Vegan products remain a small niche in the vegetarian market, although they have benefited from recent NPD activity aimed at consumers with food intolerance.
Increased publicity about lactose intolerance has helped move soya products into the mainstream.
Alpro and So Good both produce fresh soya milk, merchandising it next to dairy equivalents. Adverts for So Good promote health messages such as ‘Actively lowers cholesterol’, ‘Builds strong bones’ and ‘Helps maintain a healthy heart’.
Tofu - fermented soya bean curd - is also dairy-free and can be used as a substitute for milk, cheese and butter.
Blue Dragon brand manager Gill Russell says tofu shakes are becoming a popular drink among those keen to boost their protein levels.
She says: “There is growing consumer interest in foods which boost your health and lower cholesterol, leading us to believe that tofu is set to make a big impact on the British diet this year.”
Development activity continues on milk alternatives, as milk falls from favour with lactose intolerant non-vegans.

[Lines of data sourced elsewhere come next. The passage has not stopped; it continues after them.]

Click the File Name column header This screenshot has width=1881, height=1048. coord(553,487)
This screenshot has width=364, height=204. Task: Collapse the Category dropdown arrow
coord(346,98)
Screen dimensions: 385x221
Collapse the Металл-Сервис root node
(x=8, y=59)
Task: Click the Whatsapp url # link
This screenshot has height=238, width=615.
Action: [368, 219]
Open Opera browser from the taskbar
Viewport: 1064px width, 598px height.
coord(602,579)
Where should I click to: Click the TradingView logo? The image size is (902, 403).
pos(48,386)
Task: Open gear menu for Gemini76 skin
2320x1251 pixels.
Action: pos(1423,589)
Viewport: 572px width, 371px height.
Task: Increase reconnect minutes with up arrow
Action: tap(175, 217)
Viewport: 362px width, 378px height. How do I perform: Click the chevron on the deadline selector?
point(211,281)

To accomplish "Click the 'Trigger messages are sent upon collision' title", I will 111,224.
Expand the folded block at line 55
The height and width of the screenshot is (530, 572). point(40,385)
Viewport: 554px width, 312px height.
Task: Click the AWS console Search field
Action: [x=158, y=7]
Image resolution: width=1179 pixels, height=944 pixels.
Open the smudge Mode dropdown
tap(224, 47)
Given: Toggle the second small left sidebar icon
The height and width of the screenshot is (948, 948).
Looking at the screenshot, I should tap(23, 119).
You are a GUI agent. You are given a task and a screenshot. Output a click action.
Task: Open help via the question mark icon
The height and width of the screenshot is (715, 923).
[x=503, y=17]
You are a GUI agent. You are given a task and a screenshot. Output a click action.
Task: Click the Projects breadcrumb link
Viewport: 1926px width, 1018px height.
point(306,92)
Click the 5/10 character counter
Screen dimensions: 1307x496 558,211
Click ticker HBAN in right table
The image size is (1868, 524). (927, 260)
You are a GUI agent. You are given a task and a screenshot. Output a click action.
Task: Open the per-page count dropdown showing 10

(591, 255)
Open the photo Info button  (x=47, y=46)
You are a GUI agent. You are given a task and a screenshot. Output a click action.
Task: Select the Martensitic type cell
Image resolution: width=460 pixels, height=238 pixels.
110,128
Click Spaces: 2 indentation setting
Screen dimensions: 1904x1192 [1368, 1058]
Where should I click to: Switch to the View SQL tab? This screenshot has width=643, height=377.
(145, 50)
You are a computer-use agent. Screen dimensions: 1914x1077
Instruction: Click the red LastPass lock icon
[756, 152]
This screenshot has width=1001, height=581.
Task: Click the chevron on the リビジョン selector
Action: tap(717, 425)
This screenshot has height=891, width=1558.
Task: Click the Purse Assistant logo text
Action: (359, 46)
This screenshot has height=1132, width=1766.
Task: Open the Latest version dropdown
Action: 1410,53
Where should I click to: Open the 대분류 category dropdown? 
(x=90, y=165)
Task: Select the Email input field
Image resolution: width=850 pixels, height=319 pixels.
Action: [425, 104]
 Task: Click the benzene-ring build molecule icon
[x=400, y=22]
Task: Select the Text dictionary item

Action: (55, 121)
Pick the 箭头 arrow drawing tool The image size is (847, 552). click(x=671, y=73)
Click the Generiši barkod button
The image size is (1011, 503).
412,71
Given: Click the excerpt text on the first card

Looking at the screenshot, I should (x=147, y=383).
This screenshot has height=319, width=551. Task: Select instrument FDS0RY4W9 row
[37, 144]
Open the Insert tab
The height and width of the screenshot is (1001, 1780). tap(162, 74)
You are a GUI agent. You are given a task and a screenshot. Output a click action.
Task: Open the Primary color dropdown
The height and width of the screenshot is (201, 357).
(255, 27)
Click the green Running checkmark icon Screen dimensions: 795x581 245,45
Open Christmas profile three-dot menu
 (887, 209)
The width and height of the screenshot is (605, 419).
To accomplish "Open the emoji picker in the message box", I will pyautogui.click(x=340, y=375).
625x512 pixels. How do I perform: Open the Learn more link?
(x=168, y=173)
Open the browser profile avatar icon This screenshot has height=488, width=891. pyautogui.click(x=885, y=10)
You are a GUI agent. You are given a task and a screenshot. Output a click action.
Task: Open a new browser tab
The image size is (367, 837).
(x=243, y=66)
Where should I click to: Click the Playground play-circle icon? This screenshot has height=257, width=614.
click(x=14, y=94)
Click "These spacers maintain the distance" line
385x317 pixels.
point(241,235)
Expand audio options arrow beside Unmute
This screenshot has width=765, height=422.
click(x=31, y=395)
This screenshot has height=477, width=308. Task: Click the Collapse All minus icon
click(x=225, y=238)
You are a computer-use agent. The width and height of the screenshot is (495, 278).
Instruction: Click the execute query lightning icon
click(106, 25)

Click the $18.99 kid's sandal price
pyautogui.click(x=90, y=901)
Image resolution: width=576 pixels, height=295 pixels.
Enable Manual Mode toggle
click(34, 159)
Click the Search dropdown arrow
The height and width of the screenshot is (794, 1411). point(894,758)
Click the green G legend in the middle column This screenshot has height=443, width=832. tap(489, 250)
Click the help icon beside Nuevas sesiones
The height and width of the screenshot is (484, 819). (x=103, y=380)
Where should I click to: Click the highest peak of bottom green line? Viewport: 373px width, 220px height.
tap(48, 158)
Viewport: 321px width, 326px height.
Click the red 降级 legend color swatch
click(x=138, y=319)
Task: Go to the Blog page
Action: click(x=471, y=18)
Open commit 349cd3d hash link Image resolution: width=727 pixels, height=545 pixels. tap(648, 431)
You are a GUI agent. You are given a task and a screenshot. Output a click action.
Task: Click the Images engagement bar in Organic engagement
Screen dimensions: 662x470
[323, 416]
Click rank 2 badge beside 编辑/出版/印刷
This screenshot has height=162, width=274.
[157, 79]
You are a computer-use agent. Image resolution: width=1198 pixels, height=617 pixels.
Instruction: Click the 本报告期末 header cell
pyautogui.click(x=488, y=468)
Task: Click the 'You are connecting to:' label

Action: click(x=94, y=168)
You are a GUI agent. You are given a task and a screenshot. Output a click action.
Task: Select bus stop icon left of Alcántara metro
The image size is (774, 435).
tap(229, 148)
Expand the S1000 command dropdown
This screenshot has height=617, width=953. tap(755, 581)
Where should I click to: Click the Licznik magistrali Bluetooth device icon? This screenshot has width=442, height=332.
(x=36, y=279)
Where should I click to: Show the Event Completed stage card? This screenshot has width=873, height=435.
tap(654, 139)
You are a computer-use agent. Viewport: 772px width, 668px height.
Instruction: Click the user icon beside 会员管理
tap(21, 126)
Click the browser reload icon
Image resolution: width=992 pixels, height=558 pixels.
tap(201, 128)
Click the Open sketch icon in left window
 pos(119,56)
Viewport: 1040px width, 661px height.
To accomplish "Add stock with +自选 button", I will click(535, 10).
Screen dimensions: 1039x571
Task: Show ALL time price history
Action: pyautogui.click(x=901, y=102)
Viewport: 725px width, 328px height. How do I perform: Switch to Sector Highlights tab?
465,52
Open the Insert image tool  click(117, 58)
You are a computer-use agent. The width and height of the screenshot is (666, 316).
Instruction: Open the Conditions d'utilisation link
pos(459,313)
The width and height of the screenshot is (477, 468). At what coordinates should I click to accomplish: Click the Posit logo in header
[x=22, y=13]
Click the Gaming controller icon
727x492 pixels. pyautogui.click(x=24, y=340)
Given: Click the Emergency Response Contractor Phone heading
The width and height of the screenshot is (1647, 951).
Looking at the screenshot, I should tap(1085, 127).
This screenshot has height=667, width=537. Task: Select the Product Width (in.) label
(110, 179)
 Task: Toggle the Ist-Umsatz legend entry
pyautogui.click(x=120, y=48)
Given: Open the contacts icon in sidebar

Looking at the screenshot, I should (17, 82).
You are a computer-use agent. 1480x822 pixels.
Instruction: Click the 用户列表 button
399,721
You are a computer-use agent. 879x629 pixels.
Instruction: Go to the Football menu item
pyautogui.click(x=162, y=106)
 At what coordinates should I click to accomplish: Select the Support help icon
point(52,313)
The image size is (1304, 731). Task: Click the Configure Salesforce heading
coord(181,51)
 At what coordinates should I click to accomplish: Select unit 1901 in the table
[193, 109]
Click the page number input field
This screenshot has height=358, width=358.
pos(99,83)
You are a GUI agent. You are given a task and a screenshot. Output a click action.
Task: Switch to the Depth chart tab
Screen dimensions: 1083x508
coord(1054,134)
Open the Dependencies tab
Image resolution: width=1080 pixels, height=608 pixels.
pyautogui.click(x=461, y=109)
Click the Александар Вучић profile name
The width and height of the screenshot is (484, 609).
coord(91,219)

Vance’s DariFree - a potato milk product from the US - was one of the most unusual products on display at last month’s Food and Drink Expo show in Birmingham. Suitable for people who are gluten, soya and dairy intolerant, it is high in calcium and marketed as a cholesterol and fat-free alternative to milk.
Dominic Dyer, who chairs the Food and Drink Federation’s vegetarian (meat-free)
manufacturing liaison group says suppliers have their eyes on the potential of other vegan offerings, but it is not a big enough opportunity to justify a great deal of investment. He says the fact that manufacturers cannot use eggs or milk in vegan products takes away a lot of taste and reduces what they can produce.
Dalepak meat-free marketing manager Charlotte Telford backs him up: “Vegan is a niche area within the vegetarian market and, at the present time, Dalepak has no plans to produce vegan products,” she says.